About

ሰላም!

I am a Lecturer in Forced Migration and Decolonial Education with the UNESCO Chair RIELA at the University of Glasgow. My work inhabits the threshold between political theory, decolonial thought, poetics, and peace studies, asking how we might think and live otherwise in a world trembling with violence.

Research, for me, begins where language falters and bodies tremble. It begins in the spaces where bodies have crossed necropolitical borders, where displaced voices have survived their own disappearance, and where ordinary life no longer exists. My scholarship is less an attempt to explain forced displacement than an effort to remain intellectually and ethically answerable to what the refugee abyss leaves behind and to what, against every expectation, it makes possible.

My work moves across theory, empirical research, and policy engagement, developing conceptual orientations that seek not merely to interpret the world but to unsettle the categories through which it has become intelligible. I recently co-edited the Journal of Language and Intercultural Communication special issue on Intercultural Knowledge Production and the volume Cultures of Sustainable Peace, published by Multilingual Matters. My monograph, The Refugee Abyss, advances a poetic account of forced displacement that rethinks poetics of refuge, political possibilities, and acentric relationality through the lives of those who continue to inhabit the refugee abyss.

My research interests unfold through three interconnected strands.

1. Naming the abyss

Naming the Abyss develops conceptual and empirical language for the existential, political, and onto-epistemic conditions produced by forced displacement, attending to what exceeds prevailing categories of refuge, citizenship, and humanity.

■ **Aim A**
According to the about page, what is the monograph called?
■ **Aim B**
Please continue the about page on forced migration research, starting right after its final sentence.

■ **Records supplied**
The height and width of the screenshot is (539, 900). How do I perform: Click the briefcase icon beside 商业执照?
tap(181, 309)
* * *
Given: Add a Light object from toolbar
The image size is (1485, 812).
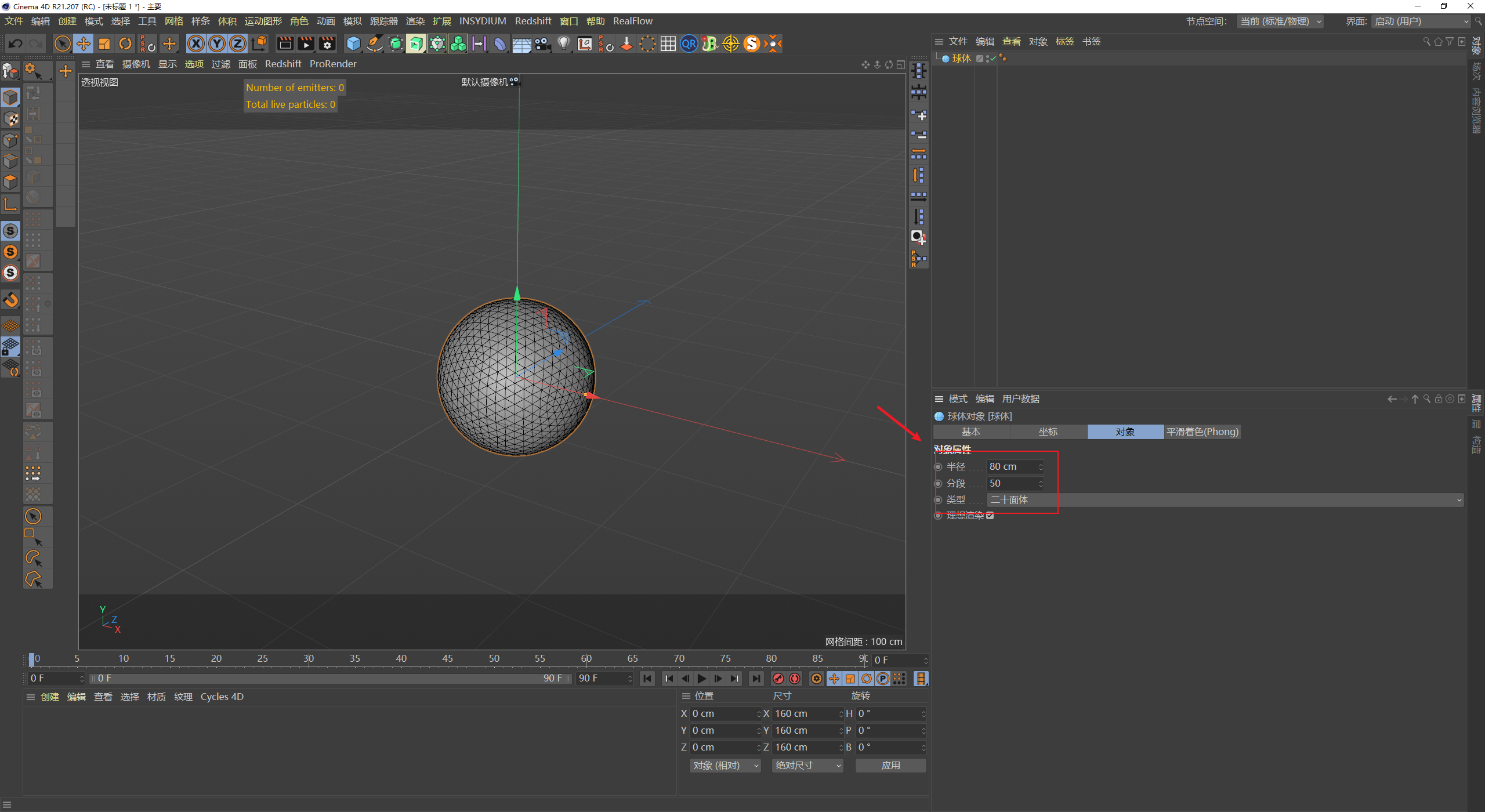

■ **Reply A**
The Refugee Abyss

■ **Reply B**
2. Inoperative resistance

Inoperative resistance examines how violent epistemic and political orders may be rendered inoperative rather than merely opposed. Beyond concealment or refusal, it explores opacity as an ethical and political practice that suspends the demand for transparency, exposing the absurdity of nakedness before power while deactivating the mechanisms through which life is made legible, governable, and violable. In this movement, resistance emerges not through opposition alone but through the destitution of violence itself, preserving irreducibility without foreclosing encounter and allowing dignity, knowledge, and coexistence to appear beyond capture or translation.

3. Relation

Relation advances a relational ontology of being in common, reimagining peacebuilding and political life through reciprocity, mutual obligation, and respect for opacity against totalising notions of sameness and universality.

Across these strands, my work seeks to reorient forced migration studies, political theory, and peace studies beyond necropolitical governance towards justice, relational knowledge, and relational ways of inhabiting the world together.

Beneath these conceptual concerns lies an unseen gravity. My academic journey did not begin from institutional security or inherited privilege, but through the difficult work of survival. Before entering the university, I had already learned that the body can become an archive of necropolitical violence, that speech can be be simultaneously hypervisible and unheard, and that exile neither begins nor ends at the border. There are absences that no citizenship or assimilative notion of integration can repair. There are hands never held again, graves never visited, and names carried forward only through memory. These histories are neither the object nor the justification of my scholarship. They are the poetic threads from which my thinking has become possible. Some of these threads are explored more personally in my autobiographical reflection.

For this reason, I understand research as an ethical practice before it is an intellectual one. Writing is, for me, a form of breathing with others. It is a way of remaining in relation to lives that institutions, archives, and histories too often render disposable. Every programme of work bears the traces of collective care. It carries the generosity of those who made my own improbable journey possible, the companionship of colleagues, students, friends, and communities who continue to sustain my work, and the memory of those whose lives were interrupted before their stories could be fully told.

I remain profoundly grateful to the University of Glasgow for providing the intellectual and institutional space within which this work has been pursued with dignity and purpose, and to the colleagues, mentors, students, friends, and the wider university community whose trust has made scholarship a shared endeavour.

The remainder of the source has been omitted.